После приезда Государя в Ставке начали усиленно говорить о готовящихся каких-то серьезных мерах, в связи с работой Думы. Поговаривали о роспуске Думы, об усилении административных строгостей и пр. Предполагая, что подобные разговоры идут и на фронте, и что в Пскове меня начнут осаждать разными вопросами и расспросами, насколько можно придавать значение таким разговорам, я перед своим отъездом старался узнать у ген. Воейкова, проф. Федорова и других лиц Свиты: не готовится ли в государственном управлении что-либо серьезное и неожиданное. Они уверяли меня, что все разговоры не имеют решительно никакого основания. И я, успокоенный ими, вечером 25-го февраля выехал из Ставки в Псков через ст. Дно» (Шавельский Г. И. Воспоминания последнего протопресвитера русской армии и флота. Т. 2. М., 1996. С. 286).

вернуться

92

Генерал Вильямс позднее вспоминал об этом дне: «Я заговорил с Его Величеством о моем давно запланированном визите в Румынию. Мне предстояло посоветоваться с Алексеевым (который, поправив здоровье, уже вернулся к своим обязанностям) по ряду вопросов касательно тамошнего штаба российских войск. Прощаясь, Император пожелал мне доброй ночи и спросил меня с особым ударением: “Вы твердо решили ехать в Румынию?” Я ответил: “Да, сэр”, – удивляясь его вопросу» (Государь на фронте. Воспоминания. М., 2012. С. 151).

вернуться

93

Гротен Павел Павлович (1870–1962) – генерал-майор Свиты императора, командир л. – гв. Конно-гренадерского полка.
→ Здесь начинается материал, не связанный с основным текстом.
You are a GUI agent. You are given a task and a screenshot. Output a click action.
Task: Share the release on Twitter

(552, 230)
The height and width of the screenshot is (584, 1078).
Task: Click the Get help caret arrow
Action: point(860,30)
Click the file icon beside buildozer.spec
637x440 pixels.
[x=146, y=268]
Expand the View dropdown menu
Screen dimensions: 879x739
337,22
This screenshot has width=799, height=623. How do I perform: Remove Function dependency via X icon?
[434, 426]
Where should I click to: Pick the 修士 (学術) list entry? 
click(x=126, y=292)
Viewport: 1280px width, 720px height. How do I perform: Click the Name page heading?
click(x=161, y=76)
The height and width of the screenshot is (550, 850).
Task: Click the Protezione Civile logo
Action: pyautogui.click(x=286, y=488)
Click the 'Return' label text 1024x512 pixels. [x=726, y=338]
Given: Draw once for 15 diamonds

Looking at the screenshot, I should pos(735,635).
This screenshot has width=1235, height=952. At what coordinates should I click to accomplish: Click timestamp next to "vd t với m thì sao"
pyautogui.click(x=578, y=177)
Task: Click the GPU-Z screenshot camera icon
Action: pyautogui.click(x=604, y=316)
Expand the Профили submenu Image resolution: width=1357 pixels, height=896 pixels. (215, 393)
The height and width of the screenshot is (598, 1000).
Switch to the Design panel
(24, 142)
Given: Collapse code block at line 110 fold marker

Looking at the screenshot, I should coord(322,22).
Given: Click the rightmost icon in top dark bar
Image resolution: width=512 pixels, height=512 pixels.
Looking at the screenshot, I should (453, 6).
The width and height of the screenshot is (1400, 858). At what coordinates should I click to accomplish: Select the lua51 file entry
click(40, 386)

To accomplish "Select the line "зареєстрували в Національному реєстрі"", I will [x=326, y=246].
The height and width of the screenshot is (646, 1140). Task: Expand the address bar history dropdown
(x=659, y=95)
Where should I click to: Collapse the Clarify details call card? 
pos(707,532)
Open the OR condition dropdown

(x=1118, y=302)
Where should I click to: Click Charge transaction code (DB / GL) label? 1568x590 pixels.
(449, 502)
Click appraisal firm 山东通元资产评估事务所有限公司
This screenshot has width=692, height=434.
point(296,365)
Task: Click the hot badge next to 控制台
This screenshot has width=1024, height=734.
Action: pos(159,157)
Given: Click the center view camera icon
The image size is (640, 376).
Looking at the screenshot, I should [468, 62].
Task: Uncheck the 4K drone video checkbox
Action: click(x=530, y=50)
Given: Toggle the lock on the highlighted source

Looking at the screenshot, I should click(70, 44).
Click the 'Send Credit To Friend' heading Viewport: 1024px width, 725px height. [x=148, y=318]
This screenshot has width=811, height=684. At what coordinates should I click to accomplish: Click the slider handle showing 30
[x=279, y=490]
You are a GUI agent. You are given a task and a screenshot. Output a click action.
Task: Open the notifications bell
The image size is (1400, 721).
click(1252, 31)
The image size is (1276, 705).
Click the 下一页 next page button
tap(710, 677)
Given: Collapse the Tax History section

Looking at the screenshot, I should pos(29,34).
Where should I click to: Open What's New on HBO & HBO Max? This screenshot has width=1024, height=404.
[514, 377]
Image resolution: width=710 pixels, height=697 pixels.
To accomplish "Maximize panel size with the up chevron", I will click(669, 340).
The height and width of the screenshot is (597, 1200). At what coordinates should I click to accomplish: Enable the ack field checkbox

В 1916–1917 гг. при отъезде В. Н. Воейкова в Ставку временно замещал его в Царском Селе, выполняя обязанности дворцового коменданта.

вернуться

94

Хабалов Сергей Семенович (1858–1924) – генерал-лейтенант (1910), военный губернатор Уральской области, наказной атаман Уральского казачьего войска. С 13 июня 1916 г. назначен главным начальником, а с 5 по 28 февраля 1917 г. – главнокомандующим Петроградским военным округом. Участвовал в подавлении мятежных выступлений в столице; 28 февраля арестован и заключен в Петропавловскую крепость; в сентябре Временным правительством освобожден из заключения, после чего эмигрировал.